Os três maiores mitos sobre produção de música
para jogos
A música tem um papel fundamental em quase
todas as formas de entretenimento. Ela é a base emocional
para muitos filmes, peças e até mesmo publicidade.
Dada a sua importância, é difícil imaginar um
produto de entretenimento sem uma trilha sonora marcante dando suporte
à trama.
Nos jogos de videogame, a importância
da música é ainda maior. Alguns jogos têm duração
de 50 a 70 horas, portanto, a música deve ser realmente boa
para conseguir manter o interesse dos jogadores por tanto tempo.

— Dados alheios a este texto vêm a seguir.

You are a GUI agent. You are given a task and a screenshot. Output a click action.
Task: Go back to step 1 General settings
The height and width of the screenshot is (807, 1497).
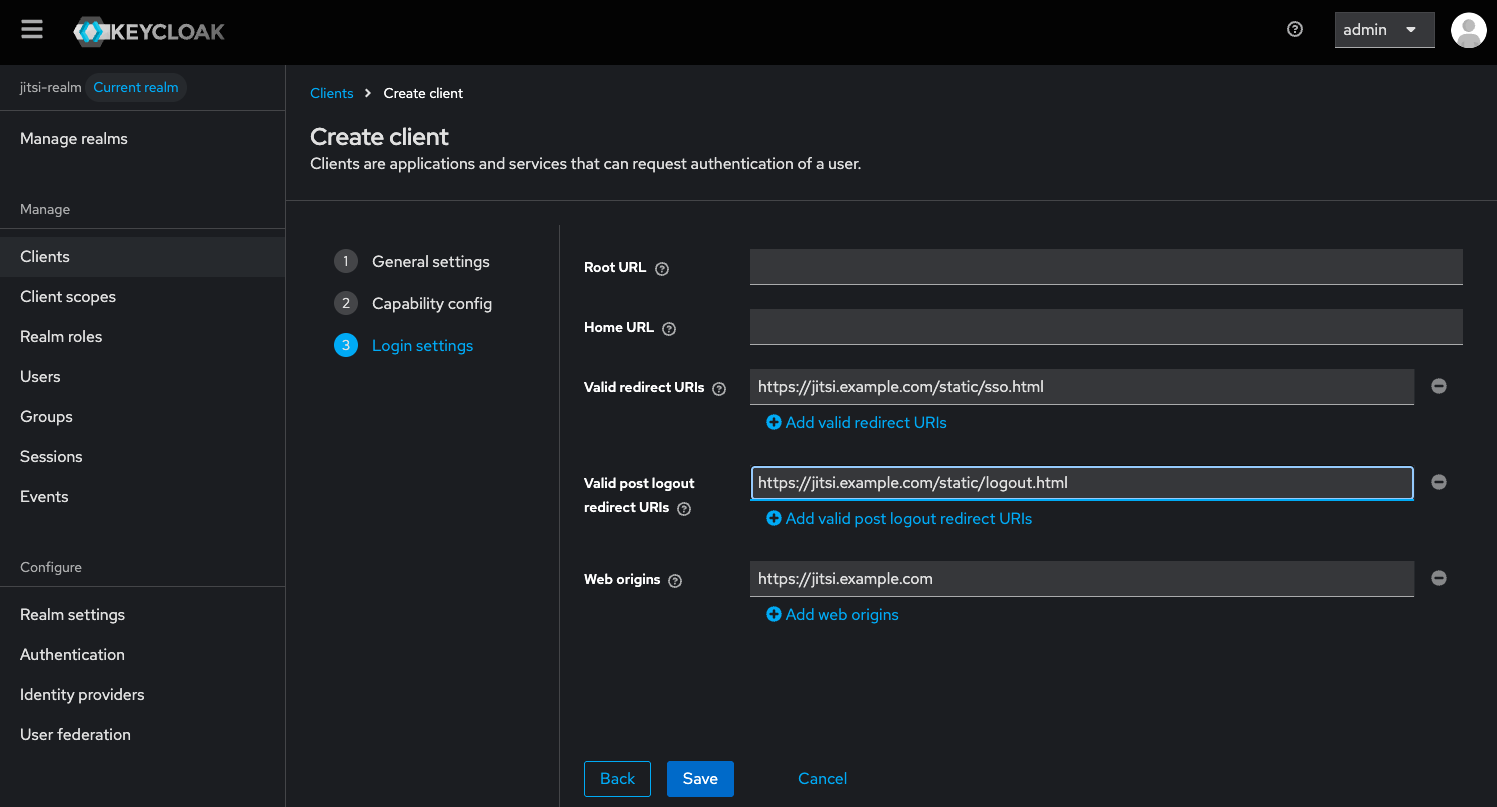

Ao jogar um game com música irritante, a reação
mais comum do jogador médio seria desligar a música
ou até mesmo parar de jogar. Ninguém consegue suportar
70 minutos de música ruim.
Os jogos casuais e de curta duração
também precisam de boa música. Estes jogos têm
poucos segundos para atrair a atenção dos jogadores
e, se a música não for boa, provavelmente esses jogadores
se sentirão menos atraídos pelo jogo.
Por outro lado, se a música for feita corretamente,
os aspectos artísticos e cognitivos do jogo são intensificados,
aumentando o interesse do jogador. Boa música torna o produto
final mais memorável, bem acabado e atraente. No fim, a música
ajuda o jogador a se sentir “dentro” do jogo, uma sensação
chamada imersão.
Um dos principais objetivos de todo produtor de jogos
é aumentar a imersão dos jogadores. Para atingir esse
resultado, os produtores utilizam elementos como: boa jogabilidade,
desafio crescente, direção de arte eficaz, narrativa
envolvente e, finalmente, música. Porém, ainda existem
mitos na indústria de videogames que impedem que
a música seja utilizada de forma eficaz. Esses mitos são
o assunto principal deste artigo.
Mito número um
Qualquer membro da equipe pode fazer música
A indústria de videogames é
altamente competitiva. A cada dia, surge a necessidade de utilizar
profissionais especializados para cuidar de cada aspecto do jogo.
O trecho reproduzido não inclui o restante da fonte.